What to produce. Search the data below for lines that include the word "https" and state how many there are, nothing else.

Collected data
--- START ---

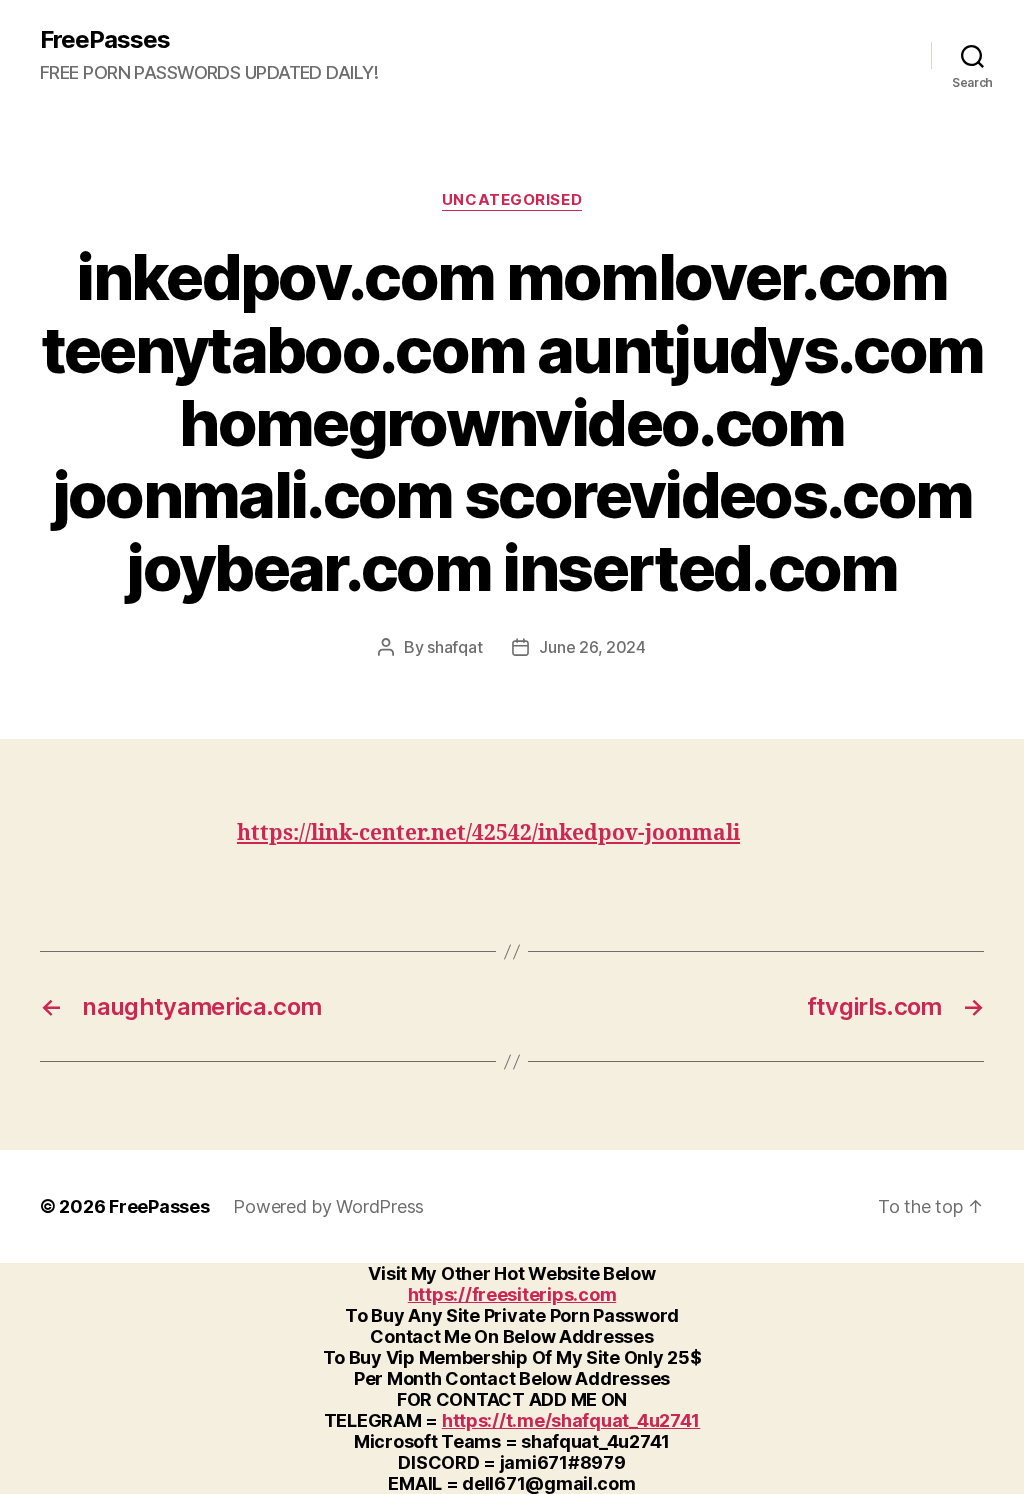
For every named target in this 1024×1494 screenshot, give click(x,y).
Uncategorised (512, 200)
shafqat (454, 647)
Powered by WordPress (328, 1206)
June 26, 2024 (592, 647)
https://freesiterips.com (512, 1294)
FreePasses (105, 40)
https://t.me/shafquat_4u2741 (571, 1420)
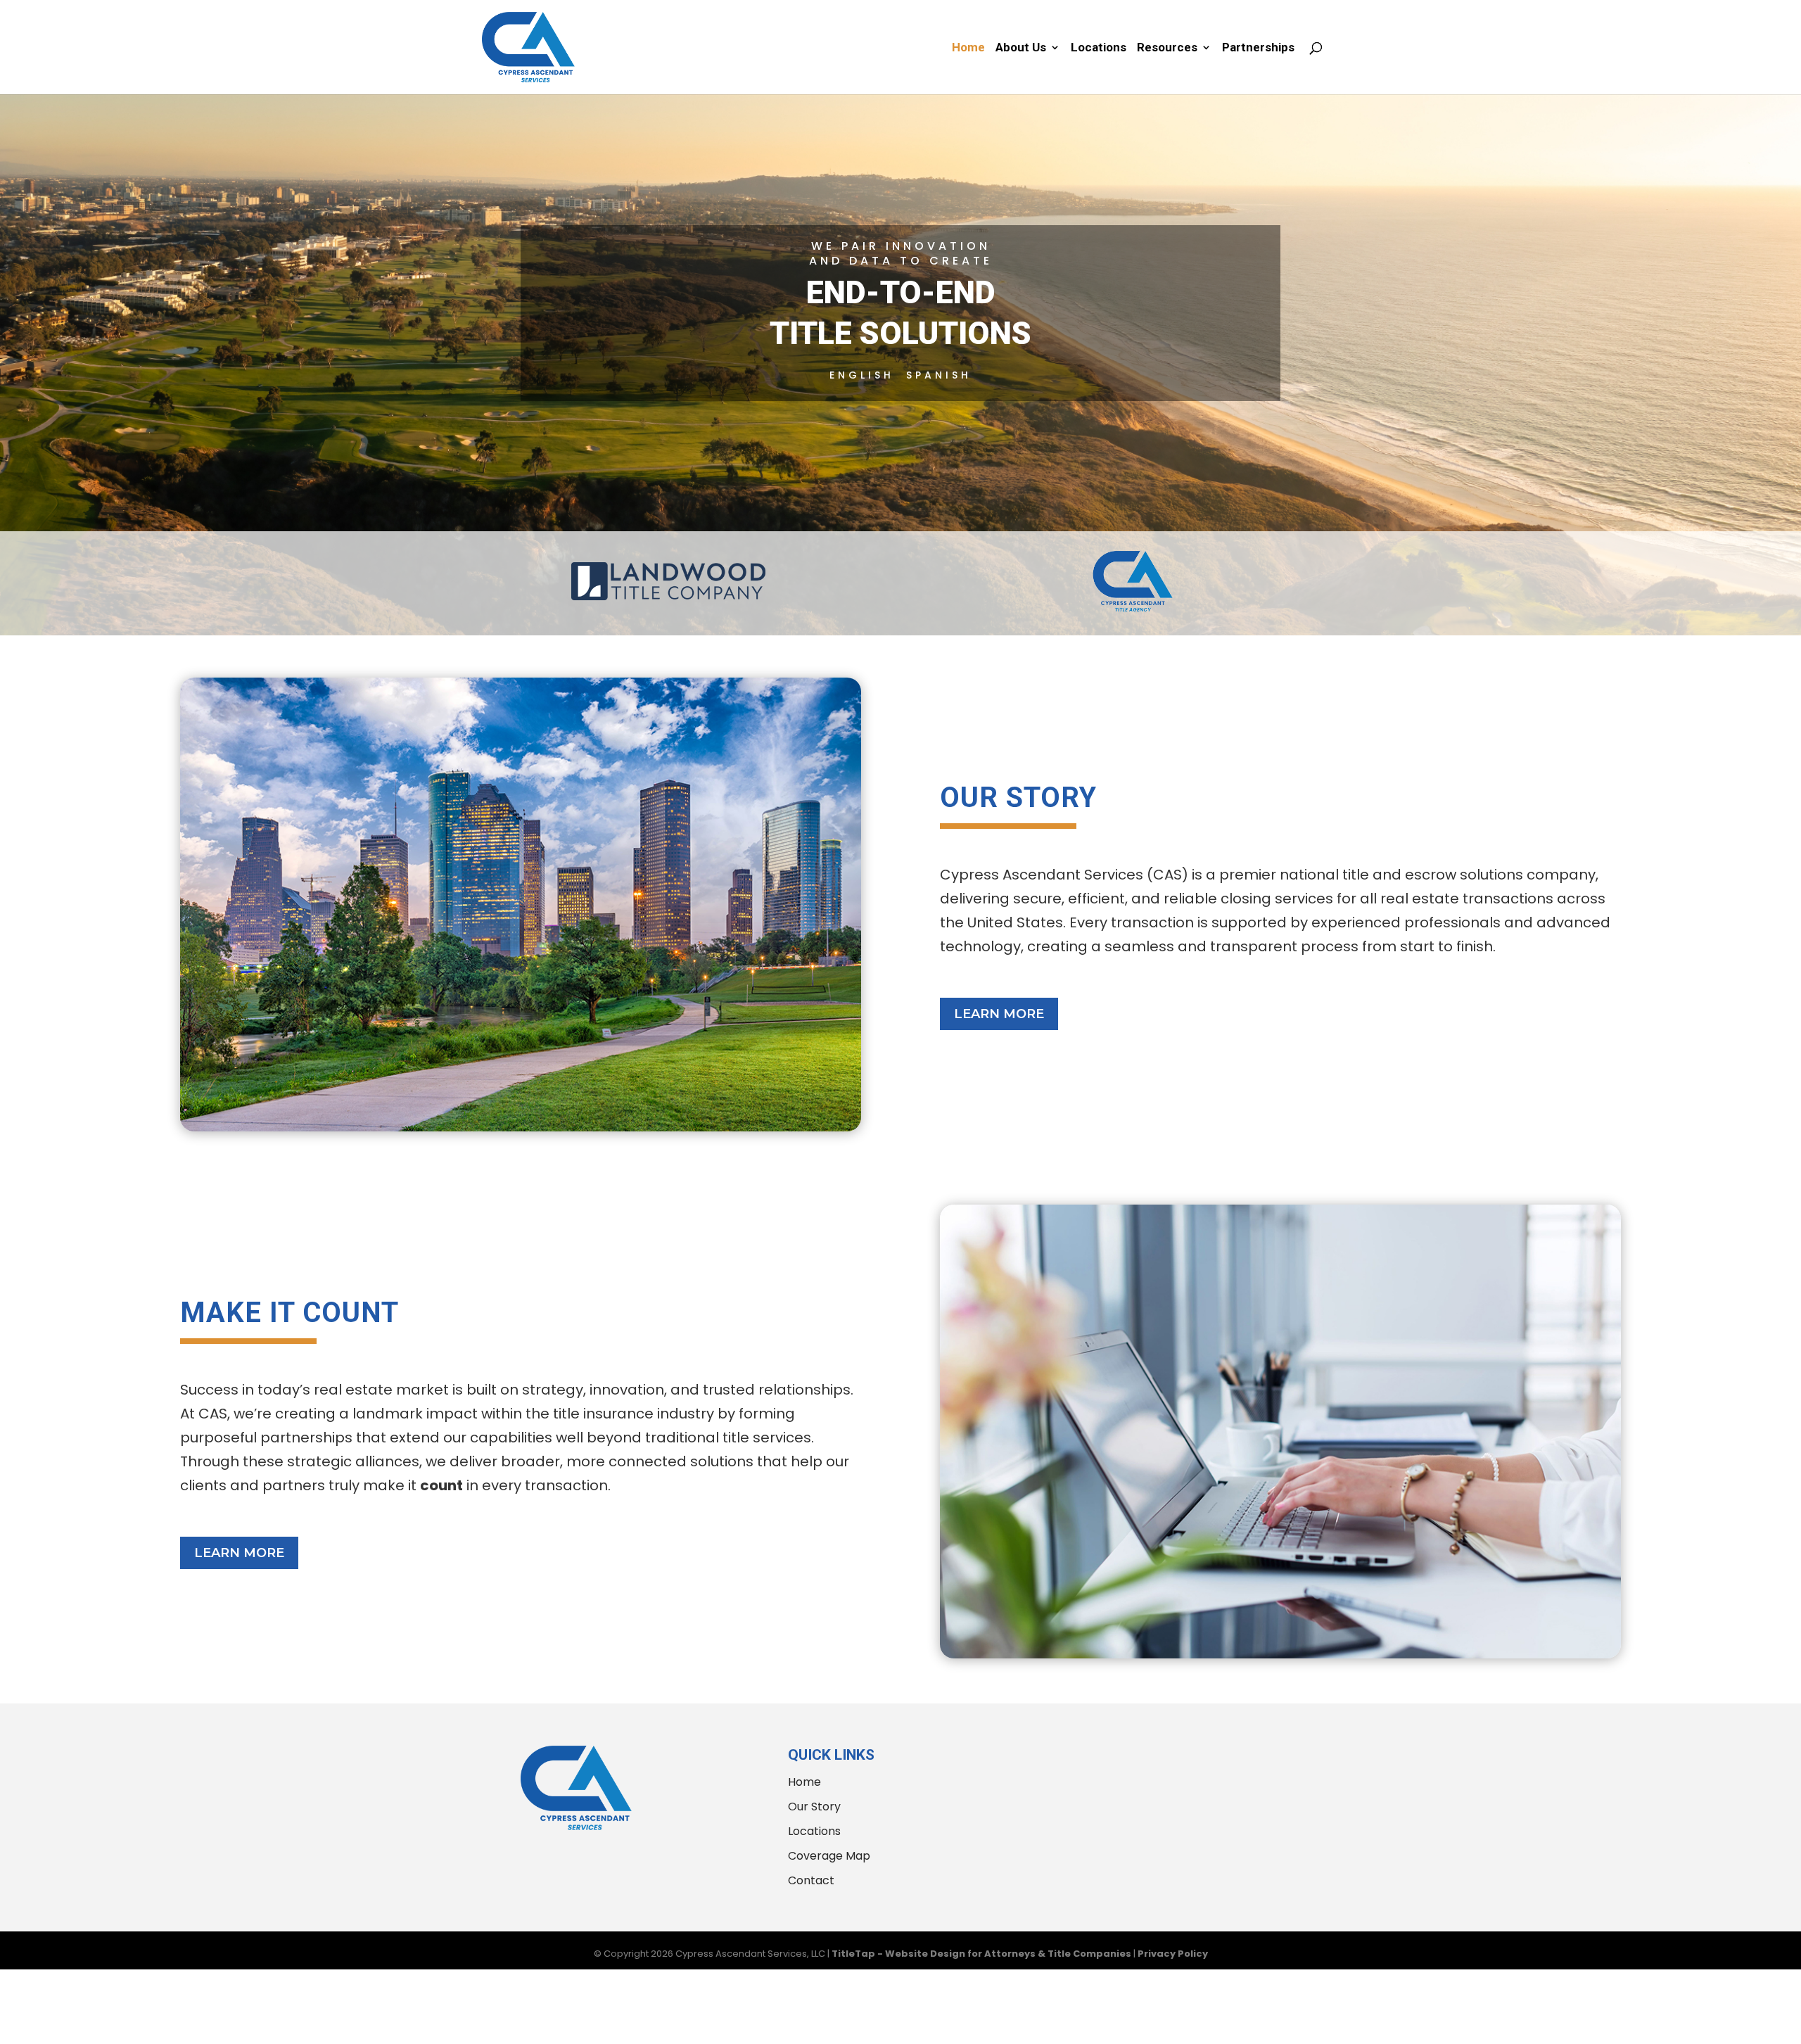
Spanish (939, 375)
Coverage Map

--- END ---

Exercise result. 2